In earlier years Loverro and her partners worked in coffee, retail, and banking; in much earlier years there were paper routes. “It used to be, if I wanted to hire a kid from Barnard, I would have to go to career services, I would have to put up a flyer,” she said. “The way that it has been done is actually so archaic.” The QuadJobs hires become part of a database and earn a “JobGPA” based on their employers’ ratings, for all future bosses to see.

Kaplan had already been trying out the system. “You can’t imagine how extensive it is just to get an intern,” he said. His company always hires two a year, from a design school, to work as part-time contractors. That needs to be set up in advance of a semester; recruits must go through training and earn college credit. “We hope that they are just up to speed at the time they have to leave,” he explained. But occasionally random extra work crops up.
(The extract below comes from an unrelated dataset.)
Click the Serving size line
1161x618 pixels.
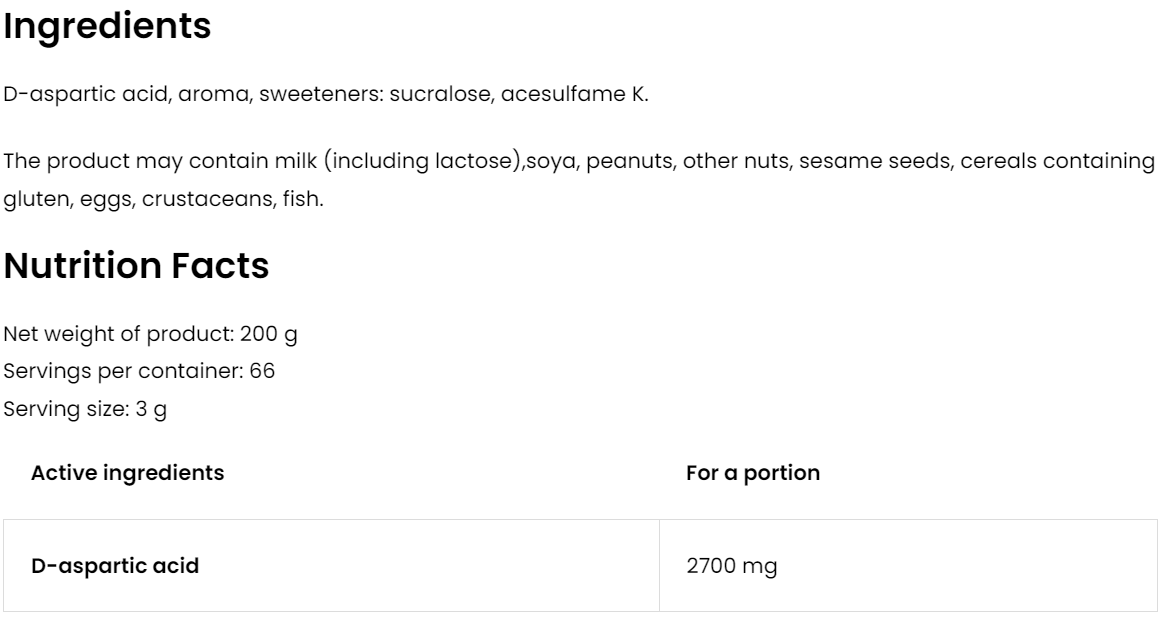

A couple of weeks prior, Fashion to Figure had brought in two on-demand interns—one to track merchandise, and the other to impart lessons in Snapchat to the company’s staff. ”The people that are here from school are put through more of a structured, longer onboarding than somebody simply being introduced to the brand and being thrown into work—it is different,” Kaplan said. “They’re paid the same: minimum wage.”

The QuadJobs position on compensation is non-interventionist. “We give no direction,” Loverro said. “We are really just a marketplace,” she went on. “They set the salary and the hours directly with the student, and pay them directly. We’re not involved in the transaction. If there’s a volunteer position, they’re not being paid.” As with the Swiss, neutrality for QuadJobs means avoiding controversies—the small (over paychecks) and the big (do internships amount to under-valued labor by those who don’t need to earn money?). So far, this has kept the company out of legal trouble.
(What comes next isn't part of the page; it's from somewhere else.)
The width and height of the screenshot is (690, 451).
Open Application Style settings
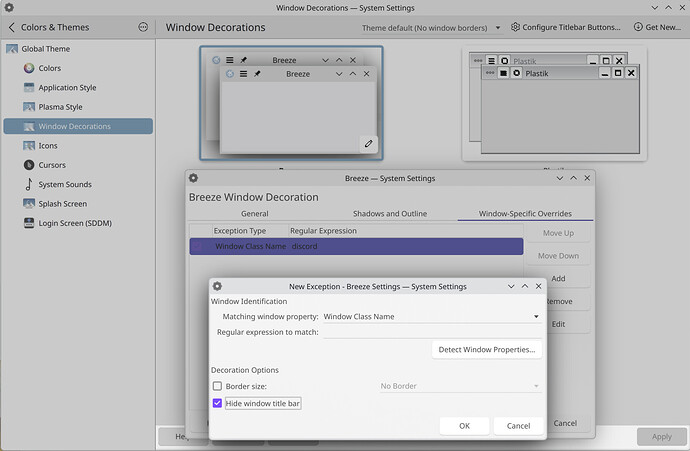[x=66, y=88]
“It’s all the employers’ risk,” Kaplan said. The rules for internships differ by state. In New York, interns have to get paid unless there’s some outstanding educational benefit, and the state enforces a ban on “productive work.”

Loverro suggested that some students might value know-how over cash. “It just depends,” she said. She thought some more. “Philosophically, we think it’s important for students to find means of making money, but we think it’s also important that they find experience and are able to network. It all bakes together.”

That afternoon, one of the Quadjobbers (Loverro’s preferred term), Maria Babaev, was sifting through rows of clothes—ladies’ sizes twelve to twenty-six—inspecting tags and making check marks in a pink notebook. At each rack, she spends forty-five minutes. Babaev, a sophomore biology major at Manhattanville College, in Purchase, New York, has wavy brown hair, and her nails were polished black and glittered. She lives at home with her parents and has been taking the train to work a couple of hours at Fashion to Figure on Tuesday and Fridays. “I’m a temp,” she said. (Her preferred term.) “When I come in, it’s very random what I do on that day. I’m helping out, but in the background.” She has worked twenty gigs through QuadJobs in the past six months—making cocktails at a house party, cleaning out closets for empty nesters.

Megan McLean, the Snapchat aficionado, doesn’t have a regular desk, so she was sitting at a vacant cubicle, scouring the Internet for articles about Fashion to Figure’s competitors. She wore a sparkly necklace. Kaplan strolled across the floor and looked over her shoulder. “I try to make my food as much as I can to save money,” she said.

“Smart,” he said.

McLean is spending a semester living in a dorm at Marymount Manhattan College, and her parents pay her college tuition. She hopes to land a steady job in fashion marketing when she graduates; failing that, she’ll try to get work as a nanny, or whatever she can land. “Interns have to understand that it’s for the long run,” she said. Some of her friends have unpaid positions. “Yeah, you may not get paid per se, but you get paid in experience.”

Babaev, still at the racks, wants to become a doctor and work in a hospital someday. “This has taught me that this is something I don’t want to go into,” she said.